A great deal of impatience and exasperation colours Iraq’s relationship with investor companies and international partners. “It is very slow,” one Chinese oil executive tells fDi of progress related to his company’s projects in Iraq. “If you ask for information [from the government], you have to send several letters and wait a month for a response. And with some rights it is not clear which government agency to best seek help from – for example, as there is no central agency in charge of land use, do you deal with local authorities or does the land belong to the central government? This kind of thing can delay projects.”

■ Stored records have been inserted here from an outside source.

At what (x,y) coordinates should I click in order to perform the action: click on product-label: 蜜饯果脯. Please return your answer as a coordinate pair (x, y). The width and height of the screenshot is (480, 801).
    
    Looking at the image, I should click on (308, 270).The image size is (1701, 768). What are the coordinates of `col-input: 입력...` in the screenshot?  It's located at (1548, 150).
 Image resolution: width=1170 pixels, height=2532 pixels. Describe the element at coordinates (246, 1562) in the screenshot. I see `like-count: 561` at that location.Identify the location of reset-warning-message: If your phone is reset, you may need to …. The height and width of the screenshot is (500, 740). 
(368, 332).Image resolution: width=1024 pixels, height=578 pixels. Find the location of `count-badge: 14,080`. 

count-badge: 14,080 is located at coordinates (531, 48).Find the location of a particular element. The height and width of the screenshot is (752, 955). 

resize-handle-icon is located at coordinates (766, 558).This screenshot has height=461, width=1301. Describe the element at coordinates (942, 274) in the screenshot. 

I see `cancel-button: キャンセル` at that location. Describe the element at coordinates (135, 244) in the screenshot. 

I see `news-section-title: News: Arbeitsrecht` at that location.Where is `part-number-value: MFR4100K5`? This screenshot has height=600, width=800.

For international oil companies, the economic evaluation for Iraq is difficult. The Chinese oil executive, who chatted with fDi on an outbound flight from Baghdad, says: “The biggest question is the pricing mechanism and the biggest issue is whether we can recover the costs of petroleum operations in Iraq.”
It is generally perceived that Chinese firms have an edge over Anglo-Saxon competitors in capitalising on Iraq’s oil potential, but this executive, a fluent English speaker, does not necessarily agree. “Sometimes it’s difficult to connect [due to language and cultural barriers]. I heard there are only seven Chinese speakers in Iraq – and I have met three of them!” he says.
But he thinks the long-term outlook is positive. “We hope … we think,” he concludes, hesitantly.
Black oil rush
If Iraq can be criticised, fairly at times, for foot-dragging, its government also faces the opposite complaint, that it is rushing things – trying to run before it can walk – with its planned fourth oil licensing round, which comes quickly on the heels of its predecessors. Abdul Mahdy al-Ameedi, director-general for the licensing directorate within the Ministry of Oil, says that may have been a valid criticism after the (initially bungled) first round but not now.
“Maybe at that time it would have been reasonable to wait and see what the bottleneck problems and difficulties were and what the advantages of our [oil] contracts were... But after implementing these surface contracts for the previous three licensing rounds I can say at least we have the minimum capabilities and abilities to manage the implementation of the new contracts,” he says.
“Our model contract will be distinguished, it will override any weak points in the previous contracts and I hope that the international oil companies that will participate in the roadshow or in this licensing round will find the contract quite fair and balanced for them in order to achieve their interests and benefits.”
The auction is scheduled for January 25 and 26, 2012, (but that may slip back by two days) and 40-odd companies have been pre-qualified to participate. What is on offer are 12 exploration blocks; seven of them are potential gas fields. To date, Iraqi efforts have focused on the low-hanging fruit of oil, but attention is turning to natural gas, in which Iraq is also potentially rich.
“Iraq has been in the oil industry for the past 60 years. Now the Ministry of Oil is intending to enter the gas industry, which is a new area that we need to enter in order to develop our capabilities and to build new companies, new organisations and new facilities,” says Mr Ameedi.
There is a geopolitical impetus behind the push for natural gas exploration as well: Iraq is heavily reliant on natural gas from its neighbour Iran. An Iraq that would not only be self-sufficient in gas but also be among the world’s top oil exporters is a prospect, however yet distant, worth preparing for.